Cognitive Dissonance in Classrooms and Other Learning Environments:
According to Leon Festinger, who proposed the theory, Cognitive dissonance may arise due to two or more conflicting cognitions (thoughts.) Such dissonance is often experienced in adult-learning classrooms where the learners come in with prior knowledge that may oppose the new knowledge that they encounter in the class. This could happen because 1. the inaccuracy of prior learning, and 2. the differences in context.
1. Cognitive Dissonance due to Inaccuracies in Prior Learning:
For a multitude of reasons, there might be inaccuracies in the prior knowledge that is embedded in the learner’s schema. One of the main reasons is layering of information in the schema. Something learned long-back gets muddied through new information of various kinds (new experiences, new beliefs, etc.) When the trainer provides new information, it conflicts with the existing information and creates dissonance. This dissonance can lead the learner to either switch-off (“the trainer doesn’t know…why should I listen to her,”) or renege (“why the heck should I waste my time in this class, when the trainer doesn’t know.”) In the first case, you lose one learner’s attention; in the second, the effect propagates and you lose the attention of more than one learner.
This sort of Cognitive Dissonance is nearly impossible to predict. While in an on-ground session for a small group, you can watch the learners for signs of dissonance and then handle their dissonance individually; in online learning programs, you cannot handle the issue post-dissonance (there’s no possible way in which you can learn whether the learner is experiencing some sort of dissonance) so you must attempt to pre-empt it. One of the ways to pre-empt it is to cite credible sources for the new information. The more the learner trusts your intent and content, the more he or she is likely to accept the new information as valid – thus reducing the possibility of dissonance.
2. Cognitive Dissonance due to Contextual Differences:
When the prior learning was obtained in a different context than the current one, cognitive dissonance may occur in the learner’s mind.
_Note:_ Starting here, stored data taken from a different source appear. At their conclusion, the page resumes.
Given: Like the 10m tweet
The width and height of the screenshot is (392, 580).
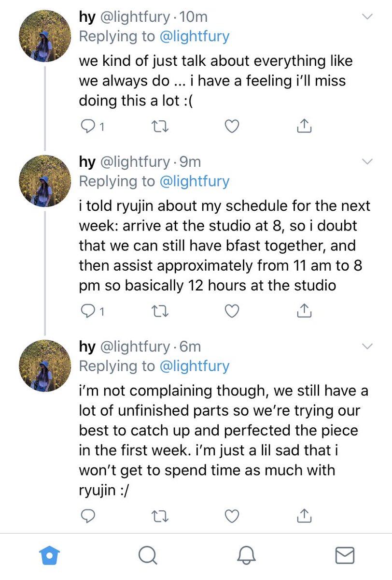Looking at the screenshot, I should (x=232, y=127).
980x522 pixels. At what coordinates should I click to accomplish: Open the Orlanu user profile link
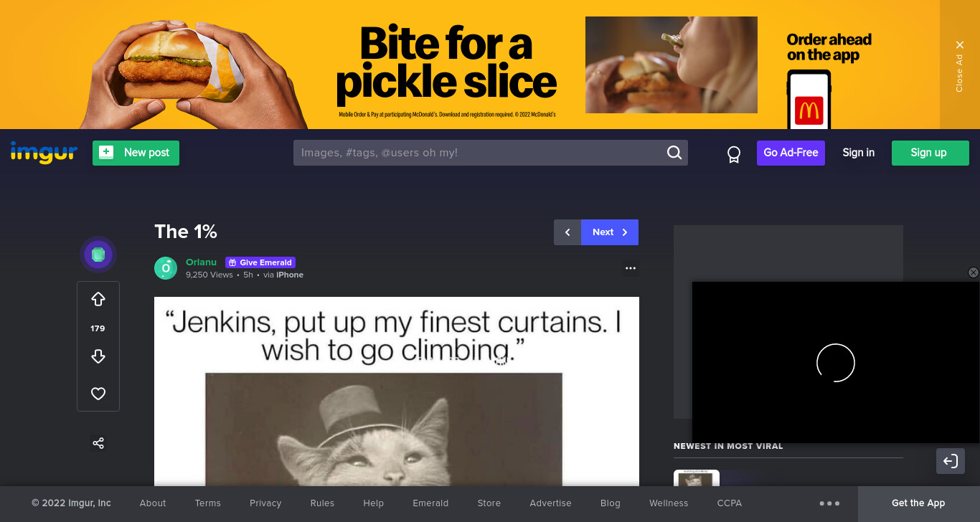[x=201, y=262]
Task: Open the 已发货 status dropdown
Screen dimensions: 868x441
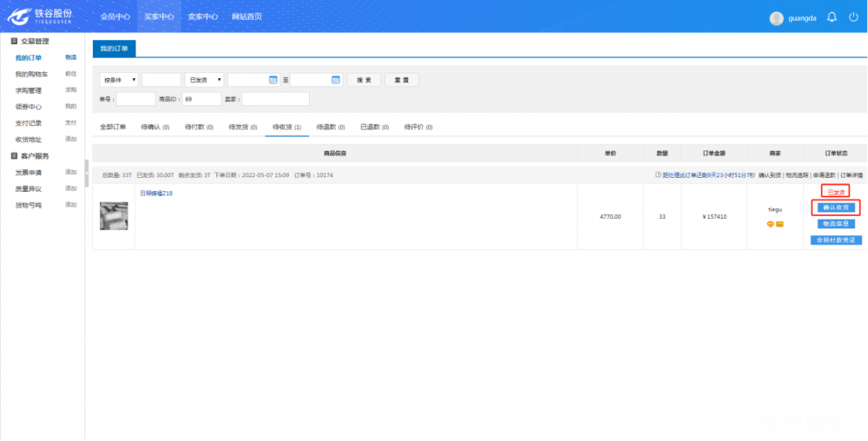Action: [204, 80]
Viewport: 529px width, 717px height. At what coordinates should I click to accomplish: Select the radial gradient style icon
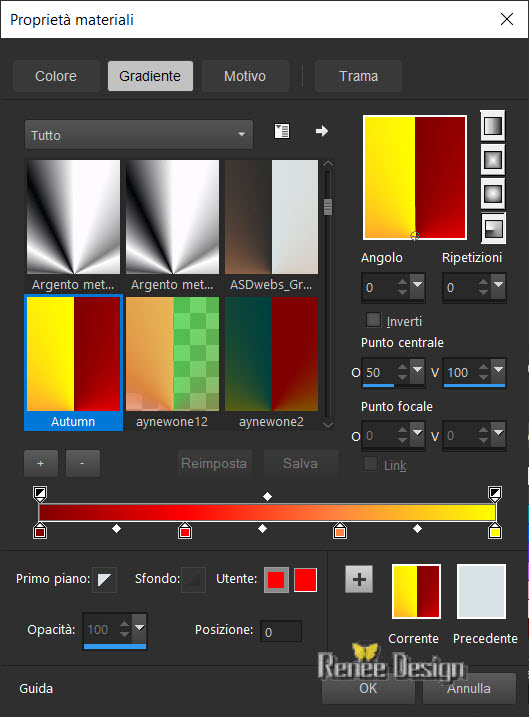coord(493,228)
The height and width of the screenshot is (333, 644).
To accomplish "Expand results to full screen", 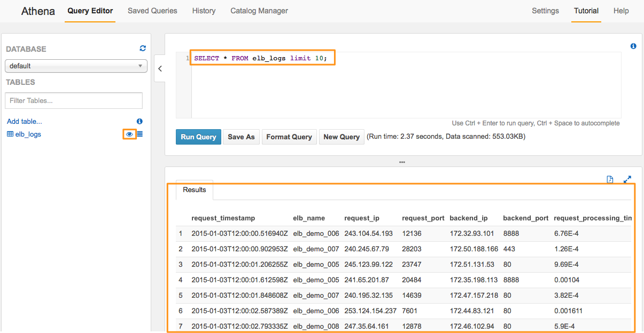I will (628, 180).
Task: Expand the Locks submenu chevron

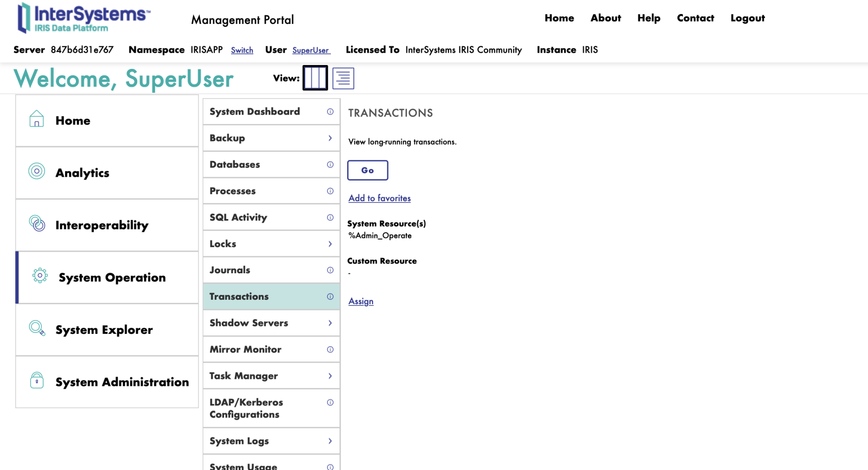Action: click(x=330, y=244)
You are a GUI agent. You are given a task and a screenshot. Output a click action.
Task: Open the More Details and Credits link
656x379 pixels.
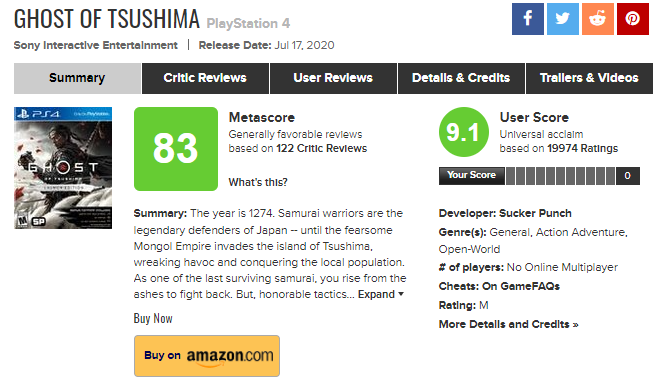click(508, 325)

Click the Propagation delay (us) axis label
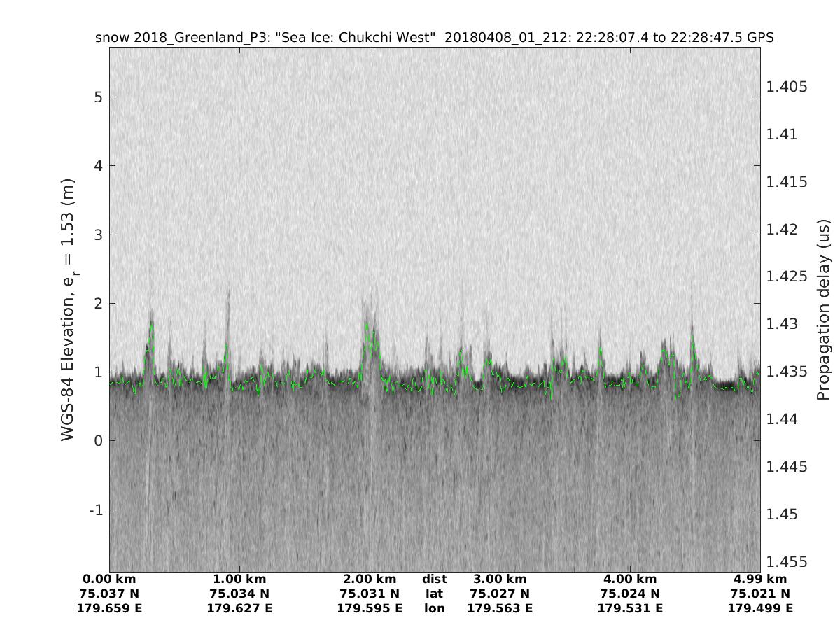[x=823, y=309]
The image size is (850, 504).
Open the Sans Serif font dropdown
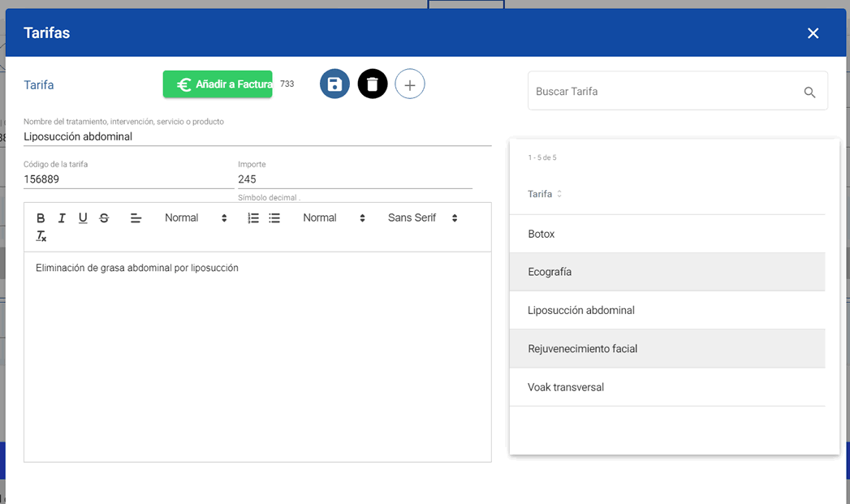point(422,218)
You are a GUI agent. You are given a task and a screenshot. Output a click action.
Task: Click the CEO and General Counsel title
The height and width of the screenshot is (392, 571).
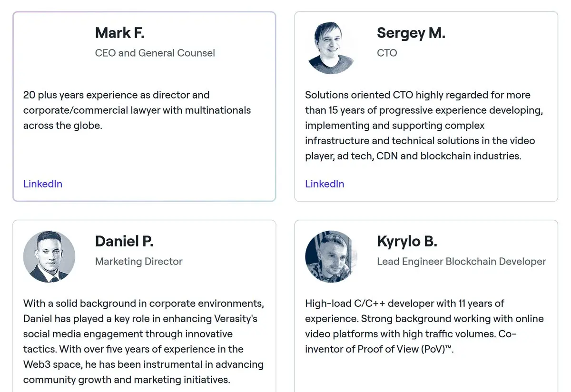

An example that readily leaps to my mind is from my Instructional Design Training Programs. Usually, in a group of six to eight participants, at least one participant has a background in marketing/sales. When I start the topic “Characteristics of good Objective,” this participant assumes that I’ll be talking about SMART objectives. However, when I start talking about the three important characteristics of an objective as given by Dr. Robert Mager (Criterion-referenced Instruction – CRI), I see furrowed eyebrows and feel the vibes of cognitive dissonance. Then I mention that those with marketing and sales background would be thinking of SMART, but here the context has changed, and in the context of learning a different set of characteristics gain prominence, the furrows clear.
As you can see from the example, such cognitive dissonance can be forecast well in advance (especially if you’ve been careful and studied the audience profile properly,) and because you can see ahead, you can also be prepared (please refer to example above.) The online programs too can benefit from this strategy as it’s characteristically pre-emptive.
For Trainers/Online Facilitators: Have you experienced cognitive dissonance in your classroom/online programs? How did you handle it? If you were to encounter it in one of your trainings now, how will you handle it?
For Online Content Developers and Instructional Designers: In your past content-design and development assignments, did you project cognitive dissonance and tried mitigating it?
Write your reflections and thoughts in your notebook.